### [Tugas Tertulis]
• 1. Sebutkan semua nama pemeran yang ditulis dalam tanda kurung pada ulasan film Kill Your Darlings.
• 2. Teruskan ulasan film Kill Your Darlings mulai setelah kalimat terakhirnya.

Berawal dari tur berkeliling kampus, Allen bertemu dengan pelajar senior bernama Lucien Carr (Dane DeHaan). Celakanya Lucien ibarat madu dan racun bagi Allen, ia punya link yang dapat membuat kemampuan Allen semakin besar, tapi ia juga punya obsesi yang berbahaya. New Vision, sebuah konsep yang bersama Jack Kerouac (Jack Huston) dan William S. Burroughs (Ben Foster) hendak mereka wujudkan, mengganti bahkan menghapus sejarah yang mereka anggap terlalu membosankan dengan sesuatu yang jauh lebih segar. Namun ini perlahan menjadi rumit, dengan keterlibatan emosi lewat kehadiran David Kammerer (Michael C. Hall), dan juga Edie Parker (Elizabeth Olsen).


Ketika telah mengumpulkan point-point penting yang ia bawa, Kill Your Darlings dapat dikategorikan sebagai sebuah film biografi yang mengandung banyak isu menarik. Ya, pada awalnya memang ini akan terasa sulit untuk di ikuti, tampak seperti tumpukan materi klasik dan familiar bahkan, yang kemudian semakin berat karena mereka dibawa oleh sekelompok anak muda berjiwa bebas yang belum matang dan juga baru mengenal dunia, akhirnya kemudian menimbulkan rasa ragu apakah mereka mampu menyampaikan misi utama? Namun justru nilai dari hal tersebut yang digunakan oleh John Krokidas dan Austin Bunn untuk menjadi kulit dari cerita yang mereka bangun, menciptakan pesan positif dengan menggunakan penggambaran dari sisi negatif para jiwa muda.

Inspirasi dibalik frustasi, mungkin sederhananya seperti itu. Semua hal yang identik dengan remaja bermasalah ada disini, semangat yang tidak terkendali, ketidakdewasaan dalam bertindak dan menghasilkan hal-hal ceroboh yang merugikan, kurang pengalaman, hingga obsesi dan rasa cemburu. Tapi, dibalik itu Kill Your Darlings mampu menyajikan sebuah penggambaran yang akan membuat penontonnya ingin untuk hidup lebih baik lagi, bukan dengan teknik penjabaran seperti belajar sejarah disertai interaksi guru dengan muridnya, melainkan lewat cara membentuk sudut pandang penonton menggunakan proses penggabungan antara kekuatan dari sebuah kecerdasan bersama kebodohan dengan sentuhan cinta dan emosi yang rapuh.

### [Data Terkumpul]
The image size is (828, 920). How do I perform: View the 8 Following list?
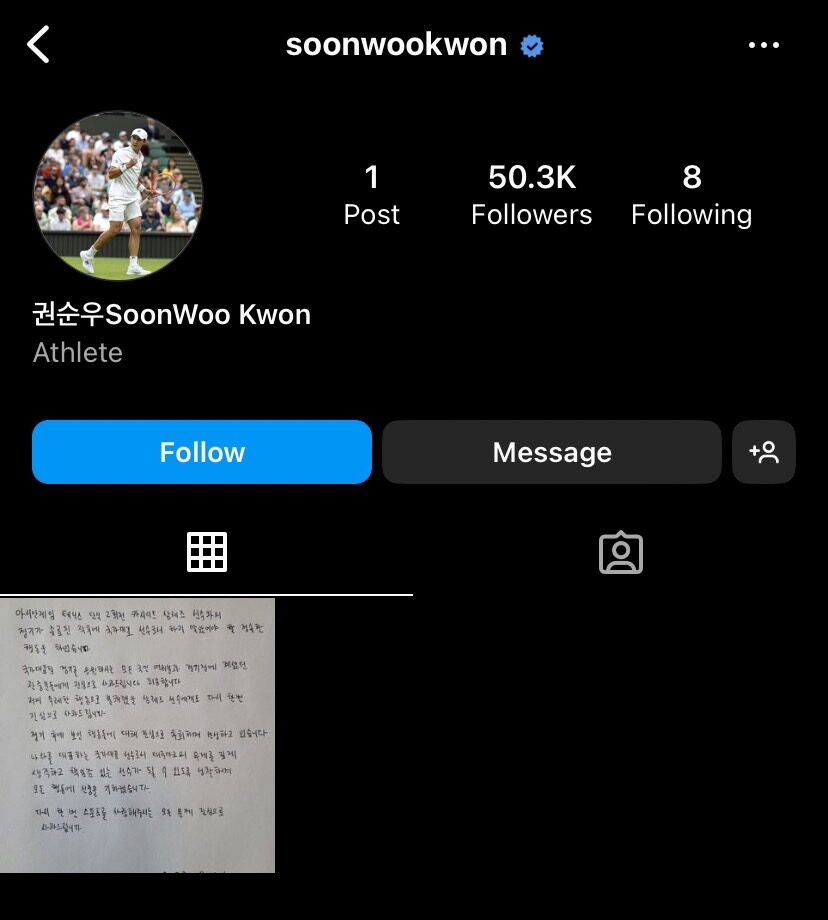click(691, 195)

### [Hasil Latihan]
• 1. Dane DeHaan, Jack Huston, Ben Foster, Michael C. Hall, Elizabeth Olsen

• 2.
Yap, dibalik kerumitan puisi dan seni yang ia tampilkan pada dasarnya ini adalah sebuah film tentang jiwa manusia. Kondisi stagnan dari sastra dan budaya yang terjadi pada era perang dunia ke 2 hanya berfungsi sebagai latar, dibalik itu kita akan menemukan dramatisasi dari proses perubahan yang dialami tiap manusia dan dikemas dengan variatif, dari anak polos yang terjerumus akibat terpaku pada ambisi, manusia manipulatif yang berniat memanfaatkan, hingga sosok fans yang tergila-gila seolah tidak ada lagi orang yang tepat untuknya selain orang yang ia kagumi. Mereka dikemas dalam ritme penceritaan yang meskipun memiliki dialog kurang kuat namun sanggup menciptakan irama yang menarik.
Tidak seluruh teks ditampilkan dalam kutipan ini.